**RECORDS TO PROCESS**
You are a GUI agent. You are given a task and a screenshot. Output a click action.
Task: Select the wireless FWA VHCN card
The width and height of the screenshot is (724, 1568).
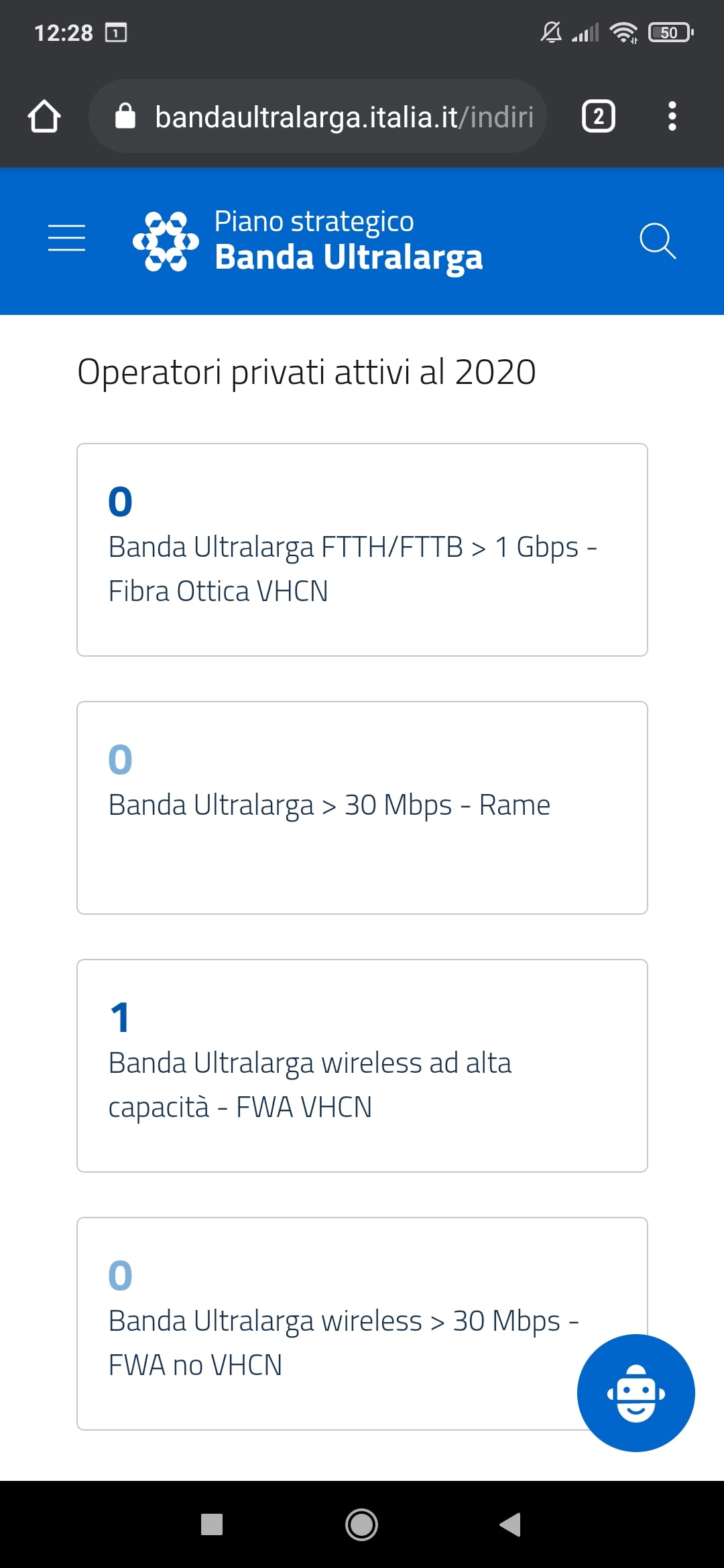tap(362, 1065)
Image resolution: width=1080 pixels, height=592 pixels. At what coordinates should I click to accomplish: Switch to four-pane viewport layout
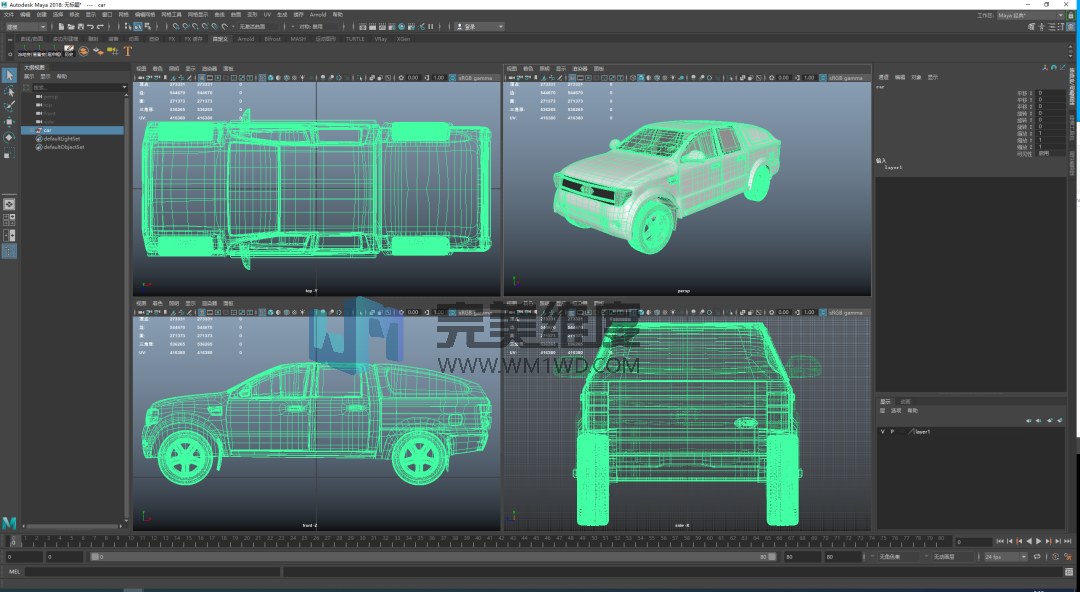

**PROBLEM REQUIREMENTS**
Rewrite all the data above, substituting "screen capture" for each occurrence of "screenshot" and keeping everything else unchanged. Omit the pictures from your answer.

**FINAL ANSWER**
You are a GUI agent. You are given a task and a screen capture. Output a click action.
Task: Select the wireless FWA VHCN card
The width and height of the screen capture is (724, 1568).
tap(362, 1065)
Image resolution: width=1080 pixels, height=592 pixels. At what coordinates should I click to accomplish: Switch to four-pane viewport layout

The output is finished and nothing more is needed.